Él apenas reparó en su mirada lánguida, en la respuesta cortante y ya no pudo seguir, dentro de su cuerpo se sucedieron pequeñas explosiones, miró a la mujer, que había vuelto a concentrarse en el acto de hacerlo suyo, y no quiso reconocer que la amaba. La imaginó con otro hombre, en el edificio del sueño; se atormentó varios minutos pensando en ella y en otros hombres, y en la soledad menos amarga a su lado.
–Parece viernes –murmuró. Y tuvo la sensación de que en su cuerpo se estaba asentando un sedimento de desastre.
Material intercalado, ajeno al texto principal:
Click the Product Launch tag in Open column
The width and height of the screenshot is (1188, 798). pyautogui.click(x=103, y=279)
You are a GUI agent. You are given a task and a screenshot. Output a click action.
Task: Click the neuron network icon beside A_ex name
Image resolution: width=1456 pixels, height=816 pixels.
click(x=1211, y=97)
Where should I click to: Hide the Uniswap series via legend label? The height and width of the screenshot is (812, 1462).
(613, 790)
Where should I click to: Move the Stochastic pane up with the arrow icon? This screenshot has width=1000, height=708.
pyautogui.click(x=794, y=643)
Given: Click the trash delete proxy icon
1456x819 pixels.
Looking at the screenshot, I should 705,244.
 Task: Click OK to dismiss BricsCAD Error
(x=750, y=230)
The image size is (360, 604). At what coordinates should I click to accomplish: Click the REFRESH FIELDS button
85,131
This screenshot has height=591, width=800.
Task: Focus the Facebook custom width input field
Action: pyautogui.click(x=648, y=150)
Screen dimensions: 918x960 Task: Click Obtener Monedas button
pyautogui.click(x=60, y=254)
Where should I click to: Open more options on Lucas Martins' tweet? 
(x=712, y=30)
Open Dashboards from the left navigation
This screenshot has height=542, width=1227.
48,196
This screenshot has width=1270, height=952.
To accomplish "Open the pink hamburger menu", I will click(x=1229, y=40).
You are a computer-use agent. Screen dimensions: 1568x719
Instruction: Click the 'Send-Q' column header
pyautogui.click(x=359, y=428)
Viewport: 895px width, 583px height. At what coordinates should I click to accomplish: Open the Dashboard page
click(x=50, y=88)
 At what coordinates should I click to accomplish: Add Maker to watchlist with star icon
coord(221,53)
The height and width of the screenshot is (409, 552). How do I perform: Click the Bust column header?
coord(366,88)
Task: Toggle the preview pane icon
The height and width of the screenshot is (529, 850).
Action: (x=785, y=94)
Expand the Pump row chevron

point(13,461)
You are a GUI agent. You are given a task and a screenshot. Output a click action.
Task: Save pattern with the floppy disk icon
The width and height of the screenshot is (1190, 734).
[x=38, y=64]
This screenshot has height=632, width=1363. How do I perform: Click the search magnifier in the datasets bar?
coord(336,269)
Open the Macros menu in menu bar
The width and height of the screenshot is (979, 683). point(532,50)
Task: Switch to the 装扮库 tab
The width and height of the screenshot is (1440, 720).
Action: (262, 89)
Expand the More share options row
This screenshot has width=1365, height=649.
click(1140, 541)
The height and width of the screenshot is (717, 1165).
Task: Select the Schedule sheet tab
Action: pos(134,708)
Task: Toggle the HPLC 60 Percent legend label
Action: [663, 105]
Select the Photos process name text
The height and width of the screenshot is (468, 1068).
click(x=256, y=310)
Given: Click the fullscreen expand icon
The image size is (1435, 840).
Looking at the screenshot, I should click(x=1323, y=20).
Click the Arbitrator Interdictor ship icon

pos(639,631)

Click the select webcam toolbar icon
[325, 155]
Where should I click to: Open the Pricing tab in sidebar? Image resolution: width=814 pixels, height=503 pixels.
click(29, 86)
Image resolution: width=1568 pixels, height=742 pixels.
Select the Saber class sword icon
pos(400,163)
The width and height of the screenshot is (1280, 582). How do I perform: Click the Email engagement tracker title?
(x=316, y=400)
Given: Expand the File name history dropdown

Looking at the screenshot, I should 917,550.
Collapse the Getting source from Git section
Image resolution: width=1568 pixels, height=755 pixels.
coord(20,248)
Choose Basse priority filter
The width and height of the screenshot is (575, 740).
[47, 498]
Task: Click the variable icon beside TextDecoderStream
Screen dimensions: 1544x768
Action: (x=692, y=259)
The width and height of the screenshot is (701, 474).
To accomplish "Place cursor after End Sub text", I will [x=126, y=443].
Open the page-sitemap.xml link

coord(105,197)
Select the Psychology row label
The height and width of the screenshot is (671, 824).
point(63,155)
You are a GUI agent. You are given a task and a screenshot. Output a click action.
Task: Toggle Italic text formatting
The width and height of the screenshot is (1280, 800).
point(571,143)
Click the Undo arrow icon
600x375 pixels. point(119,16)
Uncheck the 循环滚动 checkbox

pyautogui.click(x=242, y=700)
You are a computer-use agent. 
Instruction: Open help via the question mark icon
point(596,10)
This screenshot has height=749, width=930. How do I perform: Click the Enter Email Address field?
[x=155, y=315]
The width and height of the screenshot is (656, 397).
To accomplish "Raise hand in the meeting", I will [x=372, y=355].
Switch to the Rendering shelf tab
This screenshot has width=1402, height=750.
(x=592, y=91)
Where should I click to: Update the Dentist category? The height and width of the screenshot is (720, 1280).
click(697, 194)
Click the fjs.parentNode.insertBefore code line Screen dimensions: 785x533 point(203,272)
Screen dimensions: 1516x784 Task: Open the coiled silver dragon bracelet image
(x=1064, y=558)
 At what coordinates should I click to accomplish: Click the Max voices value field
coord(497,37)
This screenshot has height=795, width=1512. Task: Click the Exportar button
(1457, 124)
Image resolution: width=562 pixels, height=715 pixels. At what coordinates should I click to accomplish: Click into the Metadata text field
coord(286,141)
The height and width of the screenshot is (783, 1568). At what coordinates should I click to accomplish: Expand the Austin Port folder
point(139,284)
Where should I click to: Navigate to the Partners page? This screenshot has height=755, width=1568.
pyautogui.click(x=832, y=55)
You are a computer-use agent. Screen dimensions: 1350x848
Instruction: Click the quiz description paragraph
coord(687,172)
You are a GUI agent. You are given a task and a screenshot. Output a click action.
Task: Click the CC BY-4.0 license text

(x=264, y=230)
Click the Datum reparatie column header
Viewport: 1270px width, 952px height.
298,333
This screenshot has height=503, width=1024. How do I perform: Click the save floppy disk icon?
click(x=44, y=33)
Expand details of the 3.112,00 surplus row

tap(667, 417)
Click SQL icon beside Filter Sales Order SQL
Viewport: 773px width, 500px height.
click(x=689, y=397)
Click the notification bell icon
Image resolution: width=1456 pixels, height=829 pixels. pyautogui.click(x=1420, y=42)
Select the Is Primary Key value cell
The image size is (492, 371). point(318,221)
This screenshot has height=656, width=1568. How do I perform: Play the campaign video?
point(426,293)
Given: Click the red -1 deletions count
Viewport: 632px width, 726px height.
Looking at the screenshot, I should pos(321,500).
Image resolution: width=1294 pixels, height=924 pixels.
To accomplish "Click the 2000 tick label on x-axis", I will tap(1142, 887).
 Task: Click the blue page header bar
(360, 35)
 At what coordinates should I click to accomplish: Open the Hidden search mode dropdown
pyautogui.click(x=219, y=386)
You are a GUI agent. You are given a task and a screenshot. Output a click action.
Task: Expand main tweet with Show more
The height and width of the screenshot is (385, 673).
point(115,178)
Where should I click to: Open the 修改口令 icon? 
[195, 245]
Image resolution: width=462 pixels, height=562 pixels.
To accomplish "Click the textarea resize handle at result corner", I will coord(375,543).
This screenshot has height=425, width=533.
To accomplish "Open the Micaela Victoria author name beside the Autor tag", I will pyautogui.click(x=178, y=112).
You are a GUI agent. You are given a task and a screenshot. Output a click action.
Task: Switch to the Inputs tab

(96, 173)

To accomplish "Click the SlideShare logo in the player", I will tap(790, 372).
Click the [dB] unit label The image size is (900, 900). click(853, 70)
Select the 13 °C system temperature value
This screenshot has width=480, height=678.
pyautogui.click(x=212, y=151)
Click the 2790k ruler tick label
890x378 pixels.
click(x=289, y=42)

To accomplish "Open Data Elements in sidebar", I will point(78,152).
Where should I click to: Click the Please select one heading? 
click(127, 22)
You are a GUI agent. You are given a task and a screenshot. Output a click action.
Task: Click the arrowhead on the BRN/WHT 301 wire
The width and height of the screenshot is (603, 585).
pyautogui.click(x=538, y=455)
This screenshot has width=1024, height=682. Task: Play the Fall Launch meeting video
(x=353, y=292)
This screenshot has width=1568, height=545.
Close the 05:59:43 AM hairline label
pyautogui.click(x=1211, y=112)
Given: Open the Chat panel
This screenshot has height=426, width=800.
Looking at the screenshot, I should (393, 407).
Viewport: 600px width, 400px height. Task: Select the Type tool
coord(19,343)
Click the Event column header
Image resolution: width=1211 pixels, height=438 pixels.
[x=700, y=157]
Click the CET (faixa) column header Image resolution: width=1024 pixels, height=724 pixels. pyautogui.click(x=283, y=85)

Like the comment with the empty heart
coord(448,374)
Hicieron el amor toda la mañana, ahí en el cuarto, en el baño y en la sala, mientras el televisor mostraba un avance del noticiero y en la radio una mujer proporcionaba informes sobre el tráfico; entonces entendían, cada uno a su manera, que la ciudad era una cosa aparte, que el séptimo piso en el que se encontraban podía quedarse suspendido en el aire y de cualquier manera al otro día podrían despertarse y hacer el amor y preparar de igual forma todos los rituales cotidianos y tomar sus traumas, y echárselos en cara y darse en la madre juntos o separados según fuera el caso, pero que importaba eso entonces, si eran las diez de la mañana y el cuarto estaba lleno de ruidos y ellos intentaban hacer un amor más complicado pero no les salía y valía más la pena concentrarse en eso.

Terminaron al atardecer. Por la ventana se colaba una llovizna tenue y un rayo de sol. Estaban sentados en el sofá de la sala con el televisor encendido, un poco hasta la madre el uno del otro pero sin atreverse a decirlo.
– ¿Tú crees que llueva mañana?– dijo Joaquín y se quedó con la vista fija, por un momento tuvo la impresión de que flotaba en el ámbito de la sala buscando la respuesta de Dalia, ella simplemente no respondió y no lo iba a hacer, se había dado cuenta de que llevaba veinte minutos pensando en lo mismo y esta precisión cronométrica la hizo levantarse, ir al cuarto y desde allá escuchar la voz de Joaquín, confundida con el ruido de la lluvia y los carros abajo.
–No va a escampar nunca.
Ya no le respondió, se tiró en la cama y respiró hondo, dispuesta a sumergirse por completo en la aventura de un sueño feliz. Todavía tuvo tiempo de imaginarlo en la sala, frente al televisor, agobiado por la tristeza de saber que lo interesante estaba pasando en un canal, al que inevitablemente llegaría demasiado tarde.